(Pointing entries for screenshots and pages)
_ _ _ _ _ _ _

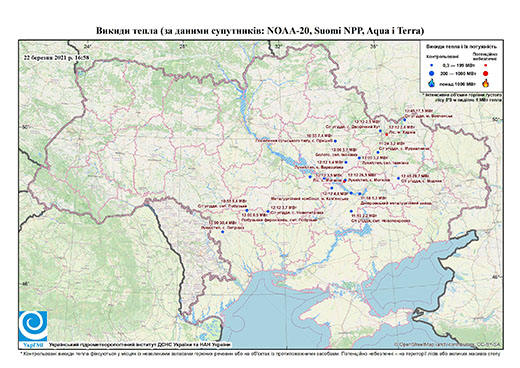Click the 0,3 — 199 МВт legend label
Image resolution: width=520 pixels, height=368 pixels.
(459, 66)
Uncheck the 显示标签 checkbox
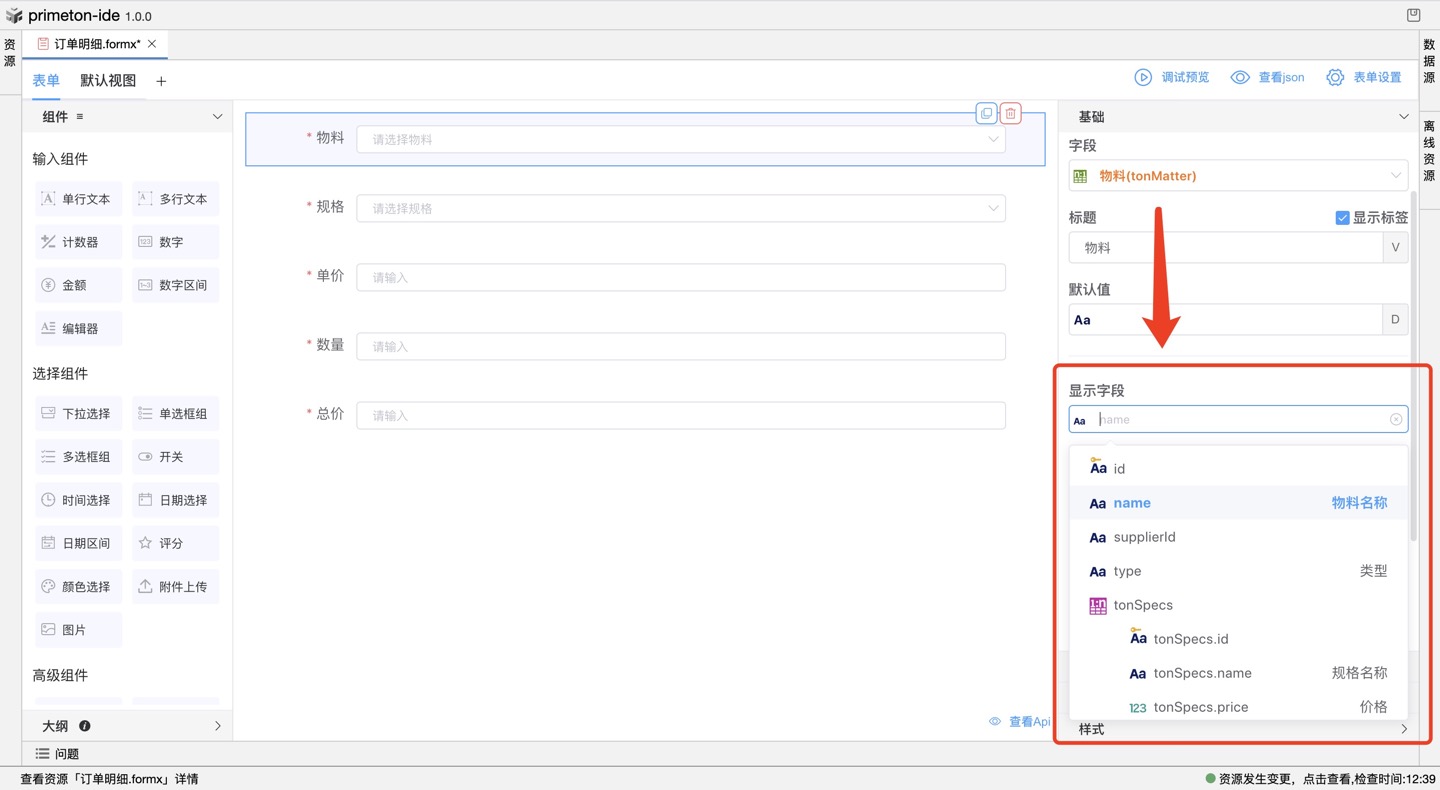 click(x=1342, y=218)
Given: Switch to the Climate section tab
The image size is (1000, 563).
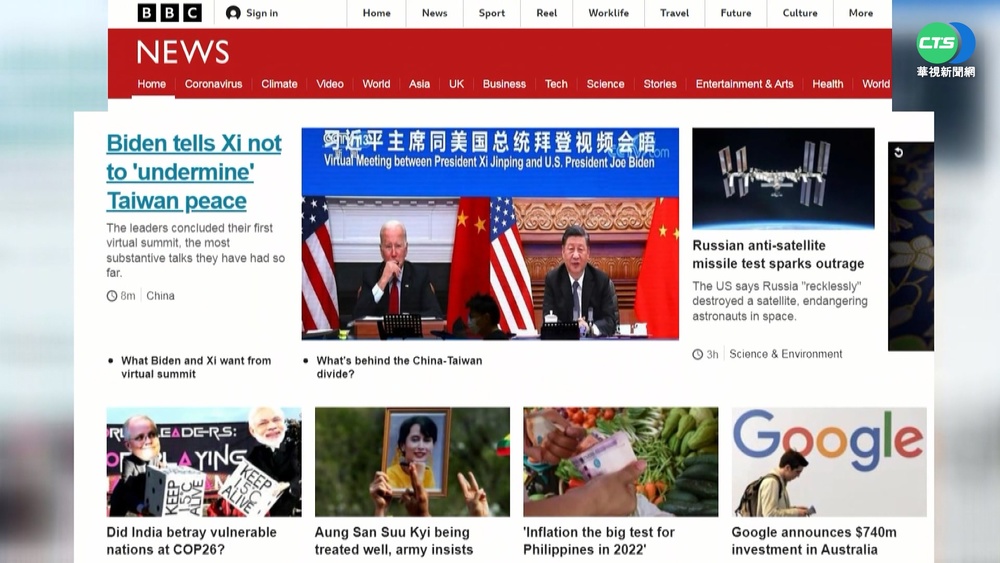Looking at the screenshot, I should 279,84.
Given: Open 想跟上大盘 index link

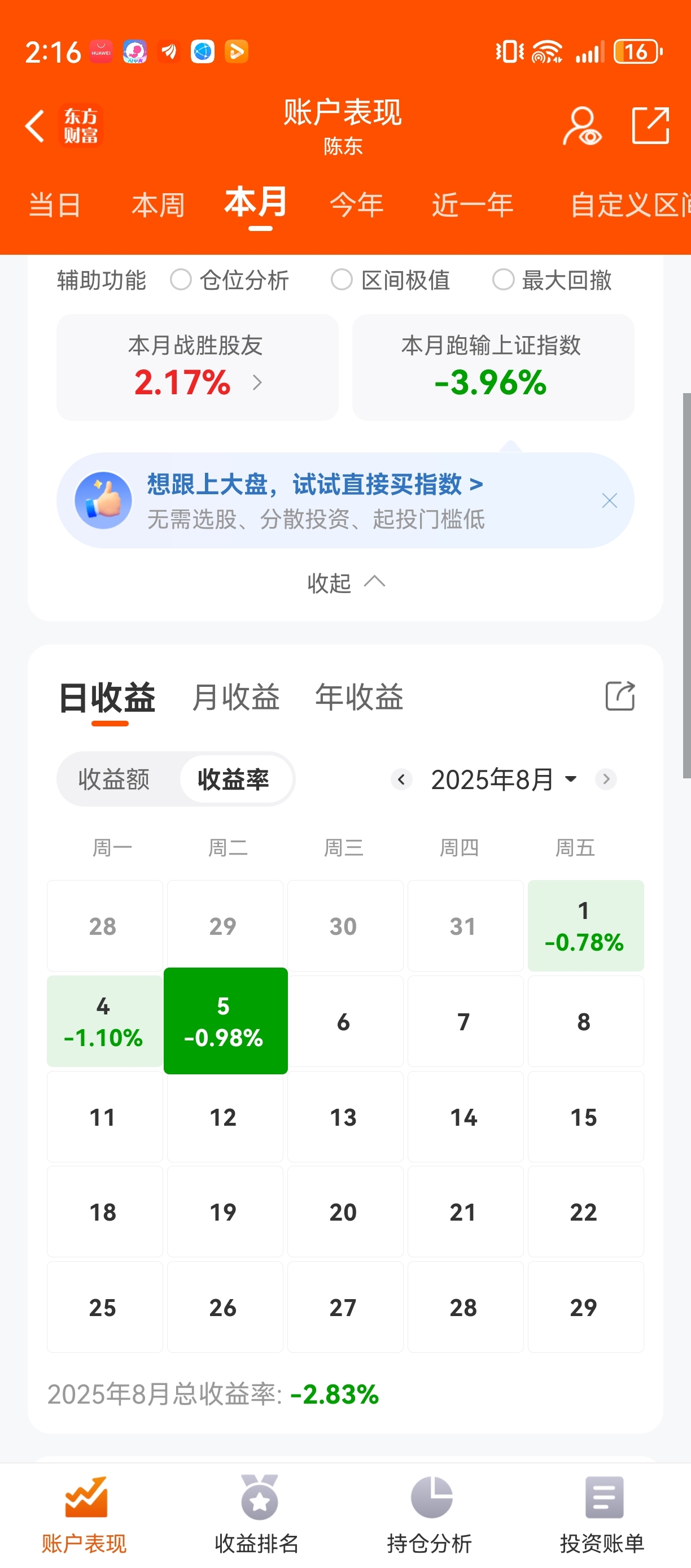Looking at the screenshot, I should [x=315, y=485].
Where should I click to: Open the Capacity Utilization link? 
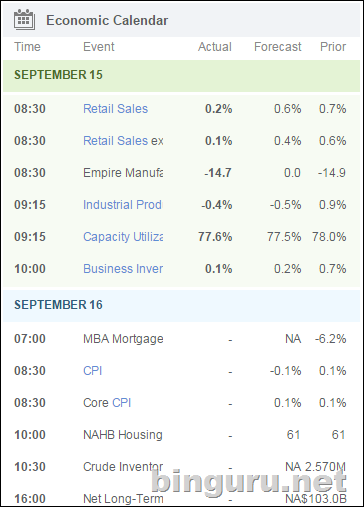pyautogui.click(x=123, y=237)
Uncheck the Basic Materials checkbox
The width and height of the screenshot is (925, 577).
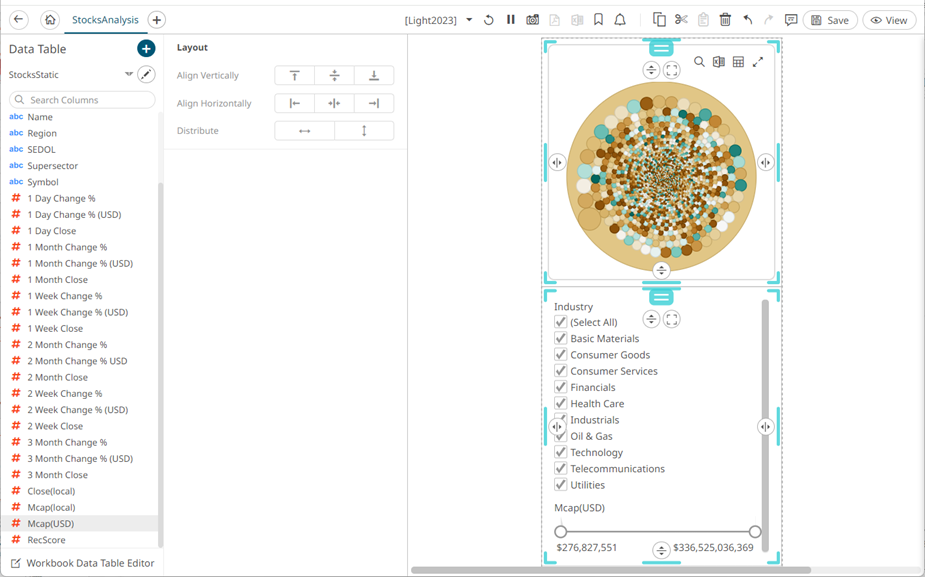[561, 338]
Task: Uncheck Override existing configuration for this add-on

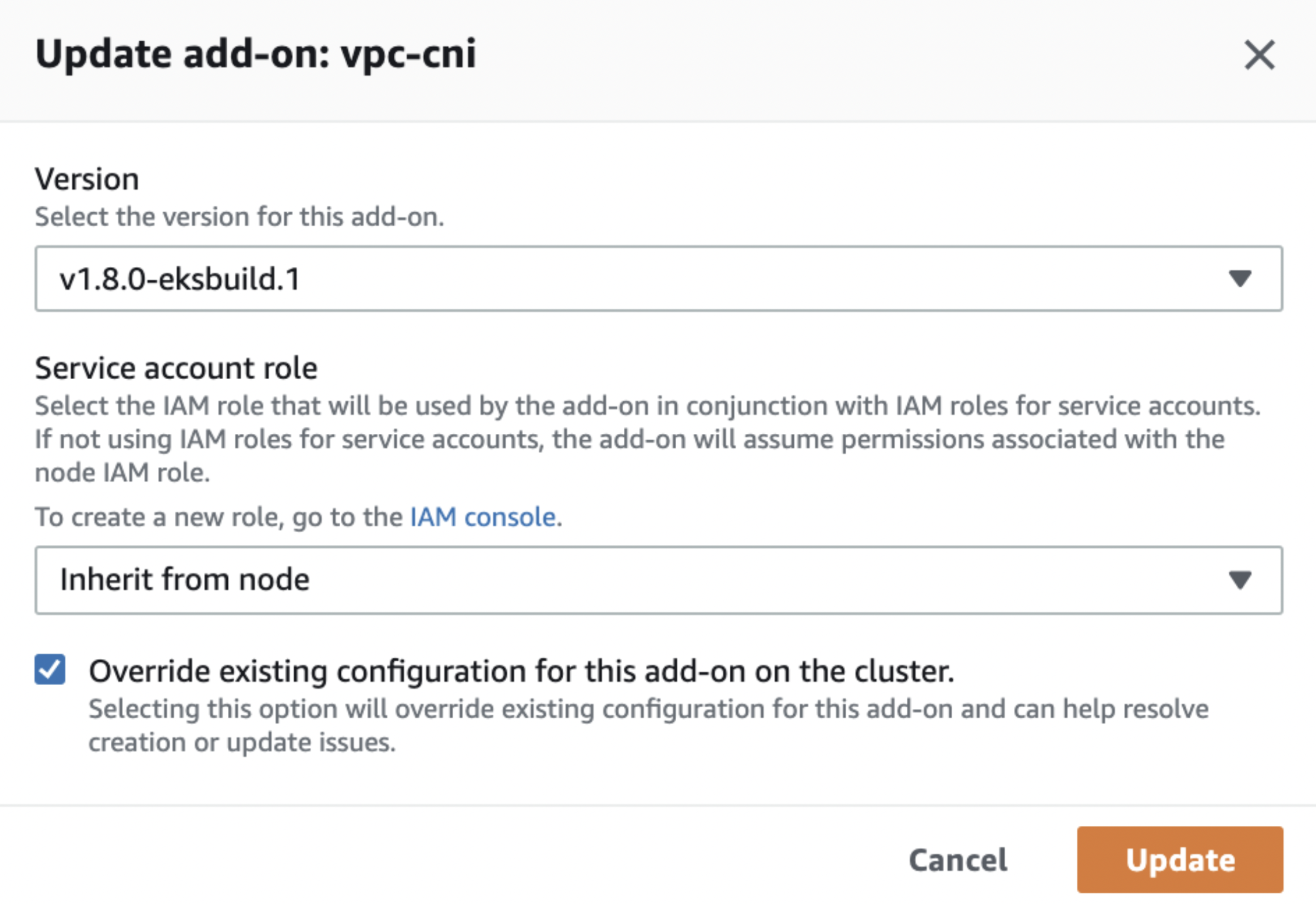Action: tap(50, 671)
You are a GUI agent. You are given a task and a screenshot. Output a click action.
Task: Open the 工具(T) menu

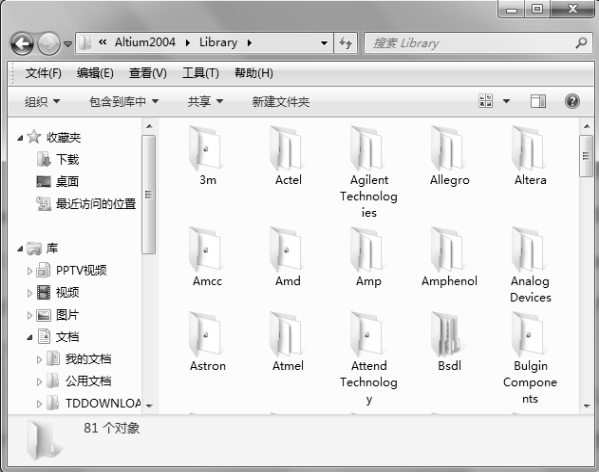coord(201,73)
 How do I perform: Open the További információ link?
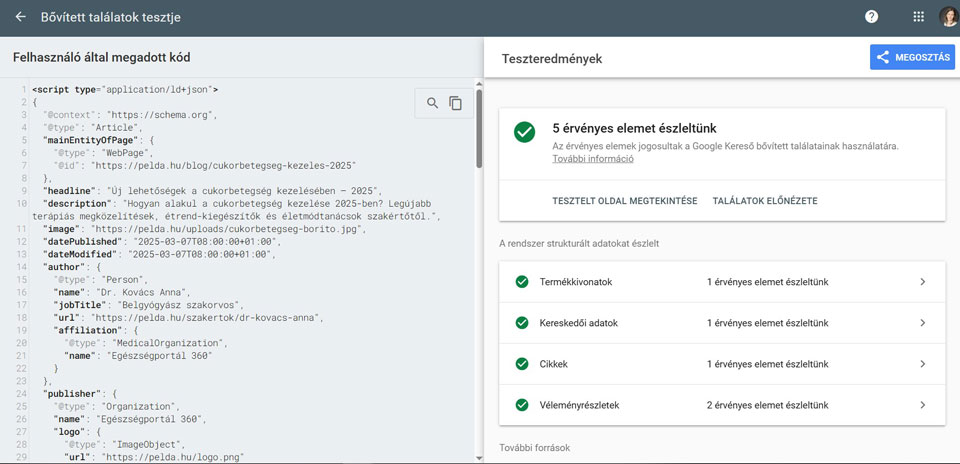(593, 159)
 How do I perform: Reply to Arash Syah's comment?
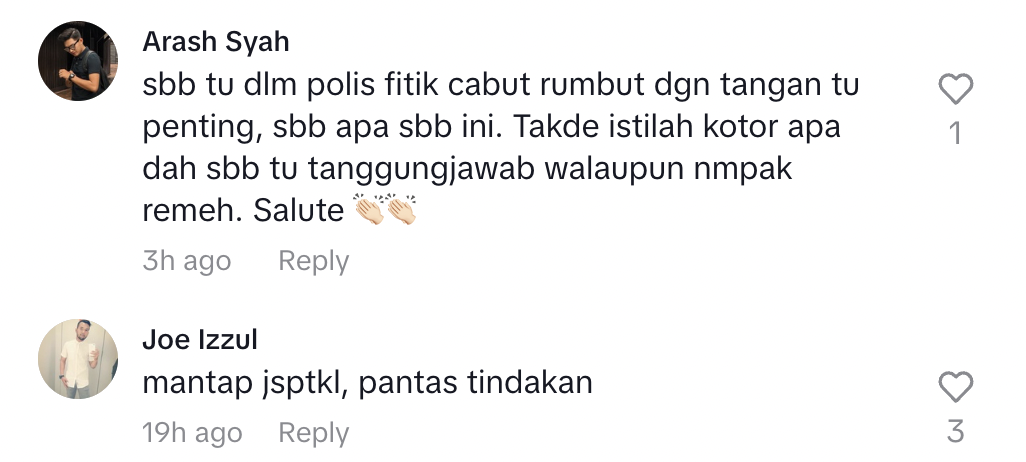pos(313,261)
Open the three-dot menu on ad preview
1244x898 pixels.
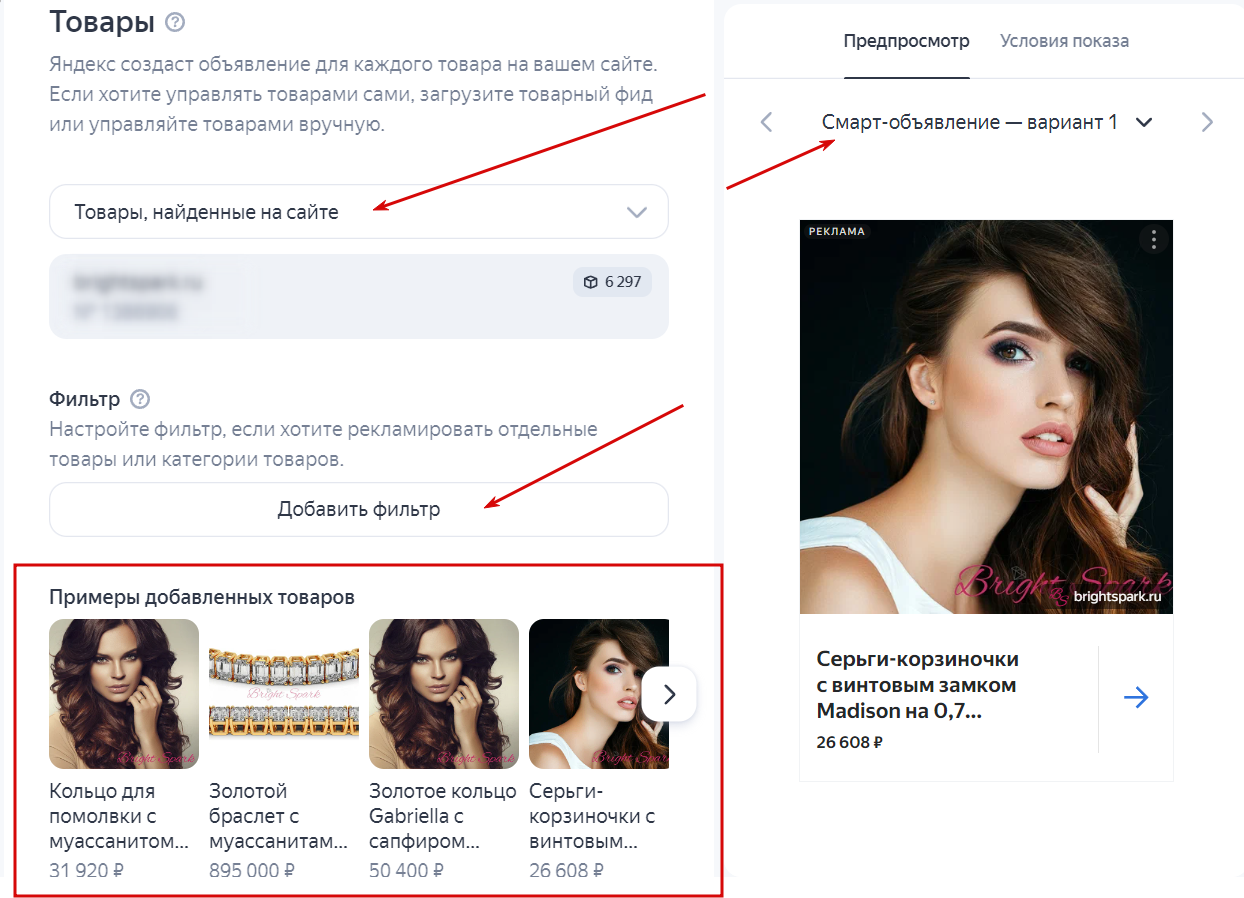[1154, 240]
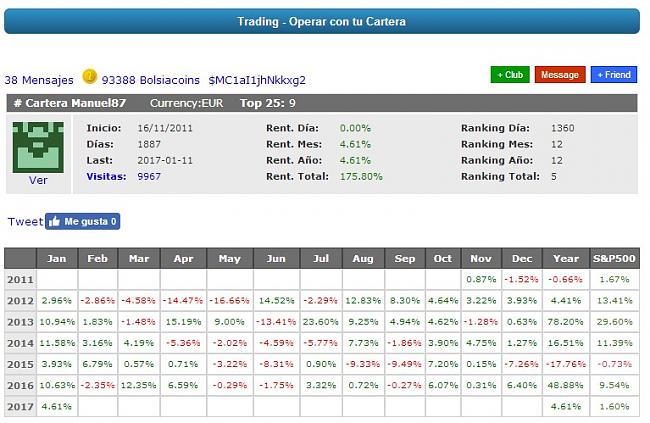This screenshot has height=423, width=650.
Task: Click the green + Club button
Action: point(510,75)
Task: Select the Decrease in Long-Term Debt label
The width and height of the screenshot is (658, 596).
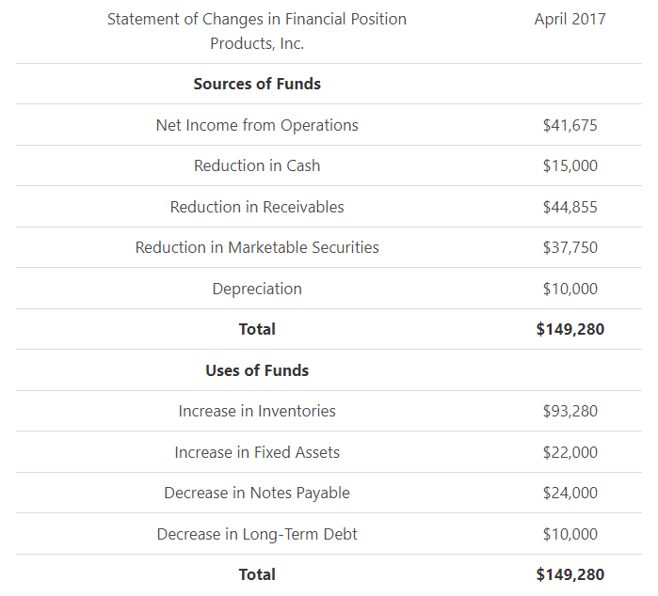Action: point(257,534)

_ _ _ _ _ _ _

== Aim ==
State how many lines of the entries above contain the word "Open". Give only the number.

== Exercise output ==
5